Kenyan Ferdinand Omanyala clocked a world leading 9.85 seconds into a headwind in Nairobi at the weekend while, at the same event, American Fred Kerley ran 9.92.
The eight fastest this year all clocked their times running into the wind – a sign of the potential to come.
In the men’s 200m, all but one of the top 10 times so far this year is American. The outlier is Liberia’s Joseph Fahnbulleh – and that was set in Florida.
At the top of the list when it comes to the men’s half-lap race is Erriyon Knighton. The American’s 19.49 time, set last month, puts him as the fourth fastest 200m runner of all time – behind only Usain Bolt, Michael Johnson and Yohan Blake.
But in the States, and across the world, there’s a focus point in the season: the World Championships.

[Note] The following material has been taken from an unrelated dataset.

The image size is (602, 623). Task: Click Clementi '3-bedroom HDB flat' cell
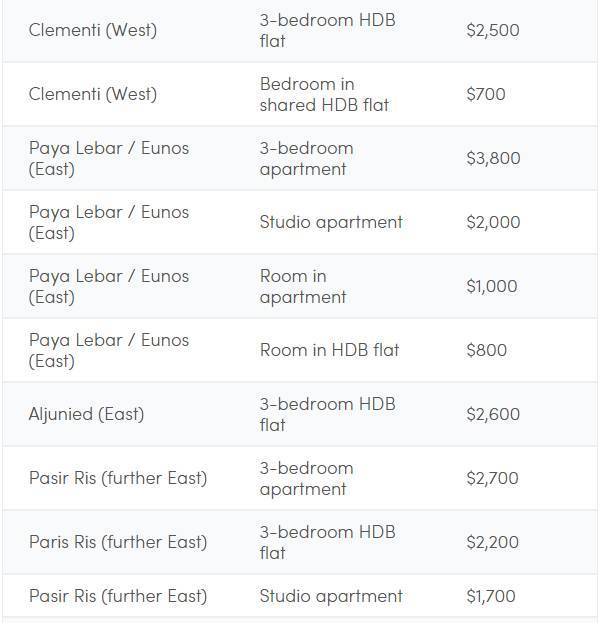click(327, 30)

Having been controversially handed the right to host the showpiece event, Eugene, Oregon – the modest city perhaps best known for being the home of Nike – will stage the championships in late July.
This has concentrated minds throughout track and field, and athletes are looking to peak in time for the event.
While age-group records seem to be falling left, right and centre – including Letsile Tebogo breaking the world junior record for the men’s 100m in Botswana – the competition means that there are so many athletes within such fine margins of one another that the qualification times for Eugene could be extremely fast.
For European athletes, whose outdoor season doesn’t completely start until next week’s Diamond League, there will be an urgency to get up to speed and consistently post impressive times to lay down a marker to those over the water.
Three records tumbled at last year’s Tokyo Olympics, which was held outside of the usual cycle due to the Covid-19 pandemic: two in the 400m hurdles – Sydney McLaughlin and Karsten Warholm – and Yulimar Rojas in the women’s triple jump.
But with these World Championships held in their long-planned date, the current fast times are likely to be signs of athletes beginning to peak for the competition.
Another important factor is that many athletes will have just completed their first ‘normal’ winter since the pandemic.
Winter training is paramount to a successful outdoor season. Athletes often target the summer period as a competition phase while using the winter to better their skillset.
One US track coach who did not want to be named told City A.M. that “the advancement in training, technology – the new ‘super spike’ [generation of running shoes] – and the surfaces” is going to keep fueling the competition across the States.
As more colleges in the States invest in high-spec sporting facilities, access for aspiring athletes nationwide becomes easier.
We might, then, expect to see competition margins narrow for the remainder of the preparation period before the World Championships.
It would be no surprise if records tumbled in Eugene. But with the current competitiveness, it’s not impossible that any record set in July would need to better one set between now and the first starting gun at the World Championships.